🤖 AI Summary
This work addresses the challenge of modeling statistical behaviors and quantifying differential privacy in higher-order probabilistic programs—particularly probabilistic PCF. Methodologically, it introduces tropical geometry into probabilistic programming semantics for the first time, employing the min-plus semiring algebra to encode the most probable program behaviors as tropical polynomials. It establishes a semantic bridge between weighted relational semantics and linear logic, and designs the first intersection type system capable of characterizing tropical polynomials. The core contributions are: (i) a tropical algebraic framework for representing probabilistic program behaviors; (ii) an algebraic, verifiable method for estimating privacy guarantees in security protocols; and (iii) a breakthrough over traditional statistical inference approaches by enabling rigorous modeling of higher-order functions and recursive structures. The framework thus provides a novel semantic tool for probabilistic programming languages that combines mathematical rigor with computational tractability.
📝 Abstract
In the last few years there has been a growing interest towards methods for statistical inference and learning based on ideas from computational algebraic geometry, and notably from tropical geometry, that is, the study of algebraic varieties over the min-plus semiring.

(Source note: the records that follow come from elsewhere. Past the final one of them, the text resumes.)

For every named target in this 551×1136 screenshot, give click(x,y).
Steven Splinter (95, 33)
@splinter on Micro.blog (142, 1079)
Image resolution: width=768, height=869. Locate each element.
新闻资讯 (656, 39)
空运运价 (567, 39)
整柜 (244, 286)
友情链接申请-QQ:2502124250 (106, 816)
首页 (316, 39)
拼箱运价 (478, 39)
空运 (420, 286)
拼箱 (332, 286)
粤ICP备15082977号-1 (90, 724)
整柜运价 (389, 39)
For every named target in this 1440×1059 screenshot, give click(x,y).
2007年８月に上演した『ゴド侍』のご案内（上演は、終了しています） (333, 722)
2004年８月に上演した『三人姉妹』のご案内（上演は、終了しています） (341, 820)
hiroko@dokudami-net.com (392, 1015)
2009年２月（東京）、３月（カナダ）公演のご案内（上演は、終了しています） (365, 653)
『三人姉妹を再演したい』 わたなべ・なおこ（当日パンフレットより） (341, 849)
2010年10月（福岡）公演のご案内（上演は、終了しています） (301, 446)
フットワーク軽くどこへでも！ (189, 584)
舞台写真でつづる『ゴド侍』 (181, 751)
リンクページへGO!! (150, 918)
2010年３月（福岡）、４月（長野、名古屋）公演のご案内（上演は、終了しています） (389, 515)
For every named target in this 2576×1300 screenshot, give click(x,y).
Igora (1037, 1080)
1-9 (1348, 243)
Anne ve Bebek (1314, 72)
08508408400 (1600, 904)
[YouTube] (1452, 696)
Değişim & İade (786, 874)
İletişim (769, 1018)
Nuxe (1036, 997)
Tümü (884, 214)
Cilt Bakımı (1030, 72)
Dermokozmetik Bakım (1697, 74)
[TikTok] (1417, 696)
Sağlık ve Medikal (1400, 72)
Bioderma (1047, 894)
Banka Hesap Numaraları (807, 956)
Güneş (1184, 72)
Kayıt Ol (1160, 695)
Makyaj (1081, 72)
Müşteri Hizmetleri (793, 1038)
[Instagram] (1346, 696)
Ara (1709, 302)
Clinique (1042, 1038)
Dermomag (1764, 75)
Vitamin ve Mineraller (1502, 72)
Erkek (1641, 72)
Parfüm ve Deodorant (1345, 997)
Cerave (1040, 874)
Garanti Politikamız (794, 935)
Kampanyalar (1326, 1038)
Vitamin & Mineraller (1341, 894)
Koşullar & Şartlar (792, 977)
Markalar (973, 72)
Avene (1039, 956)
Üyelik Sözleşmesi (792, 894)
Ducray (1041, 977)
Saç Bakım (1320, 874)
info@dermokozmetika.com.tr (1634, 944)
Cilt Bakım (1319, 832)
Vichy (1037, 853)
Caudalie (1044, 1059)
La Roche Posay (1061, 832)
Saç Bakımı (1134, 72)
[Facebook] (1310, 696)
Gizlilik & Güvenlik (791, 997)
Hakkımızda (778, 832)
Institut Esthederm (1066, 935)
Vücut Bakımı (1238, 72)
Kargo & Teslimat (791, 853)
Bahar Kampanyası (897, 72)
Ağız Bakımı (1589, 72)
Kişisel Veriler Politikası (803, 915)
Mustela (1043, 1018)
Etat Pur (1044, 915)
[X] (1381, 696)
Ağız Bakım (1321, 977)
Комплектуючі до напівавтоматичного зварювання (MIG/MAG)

At the same time, recent work has demonstrated the possibility of interpreting a higher-order probabilistic programming language in the framework of tropical mathematics, by exploiting the weighted relational semantics from linear logic. In this paper we try to put these two worlds in contact, by showing that actual methods from tropical geometry can indeed be exploited to perform statistical inference on higher order programs. For example, we show that the problem of describing the most-likely behavior of a probabilistic PCF program reduces to studying a tropical polynomial function associated with the program. We also design an intersection type system that captures such polynomials. As an application of our approach, we finally show that the tropical polynomial associated with a probabilistic protocol expressed in our language can be used to estimate its differential privacy.